R. Los procesos de cambio histórico son muy sorprendentes. Los 10 últimos años han sido una época efervescente políticamente, porque en distintas partes del mundo han sucedido cosas que se consideraban imposibles, unas muy positivas y otras muy negativas. Eso es una fuente de temor y precaución, pero también de esperanza. La historia es más imprevisible. Quienes viven al margen de la realidad son quienes creen que dentro de 100 años va a seguir gobernando el FMI y el dueño de Amazon va a seguir condicionando nuestras vidas.

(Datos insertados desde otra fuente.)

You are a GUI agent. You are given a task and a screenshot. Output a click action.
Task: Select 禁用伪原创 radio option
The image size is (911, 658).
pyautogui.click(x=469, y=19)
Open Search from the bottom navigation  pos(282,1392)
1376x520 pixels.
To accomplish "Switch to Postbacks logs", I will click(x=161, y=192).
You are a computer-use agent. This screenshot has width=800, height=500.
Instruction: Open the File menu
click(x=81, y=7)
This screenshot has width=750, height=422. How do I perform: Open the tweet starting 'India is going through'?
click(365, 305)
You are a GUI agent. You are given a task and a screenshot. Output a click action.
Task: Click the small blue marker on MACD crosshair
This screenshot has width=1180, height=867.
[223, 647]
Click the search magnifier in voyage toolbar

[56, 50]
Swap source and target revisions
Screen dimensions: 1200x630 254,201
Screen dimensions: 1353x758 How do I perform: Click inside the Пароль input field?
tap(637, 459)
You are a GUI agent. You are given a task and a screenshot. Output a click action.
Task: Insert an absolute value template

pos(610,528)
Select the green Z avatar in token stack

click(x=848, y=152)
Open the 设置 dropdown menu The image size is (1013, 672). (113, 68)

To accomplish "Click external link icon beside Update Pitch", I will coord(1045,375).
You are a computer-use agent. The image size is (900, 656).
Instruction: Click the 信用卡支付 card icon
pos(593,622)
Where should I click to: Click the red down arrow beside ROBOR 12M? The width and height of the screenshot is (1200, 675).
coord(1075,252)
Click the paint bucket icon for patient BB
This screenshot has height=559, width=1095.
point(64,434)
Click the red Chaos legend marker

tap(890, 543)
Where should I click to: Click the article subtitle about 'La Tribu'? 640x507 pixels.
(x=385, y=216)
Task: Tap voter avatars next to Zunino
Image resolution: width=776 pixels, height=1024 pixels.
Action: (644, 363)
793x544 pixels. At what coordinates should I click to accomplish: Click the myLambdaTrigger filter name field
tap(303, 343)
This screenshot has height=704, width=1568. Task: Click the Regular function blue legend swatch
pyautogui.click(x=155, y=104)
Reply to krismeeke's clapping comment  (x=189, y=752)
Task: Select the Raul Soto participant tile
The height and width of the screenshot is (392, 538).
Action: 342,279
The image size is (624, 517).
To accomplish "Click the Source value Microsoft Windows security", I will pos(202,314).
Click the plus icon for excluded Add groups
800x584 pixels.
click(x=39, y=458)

Y los cambios históricos dependen también de distintos procesos que no están relacionados entre sí: convergen nuevos proyectos políticos con una crisis mundial, con una social... Y eso es esperanzador y desesperanzador al mismo tiempo, nos permite seguir apostando por aquellos proyectos en los que creemos, pero nos condenan a cierta ceguera.

Precisamente por eso, un aprendizaje de este ciclo político tan incierto es que deberíamos ser más generosos con los que no comparten nuestro camino pero van en la misma dirección. Aprender a convivir, aceptar que convivan proyectos hermanos con mecánicas, ritmos y planteamientos hermanos. Es absolutamente necesario para un proyecto igualitario profundo y por eso factible.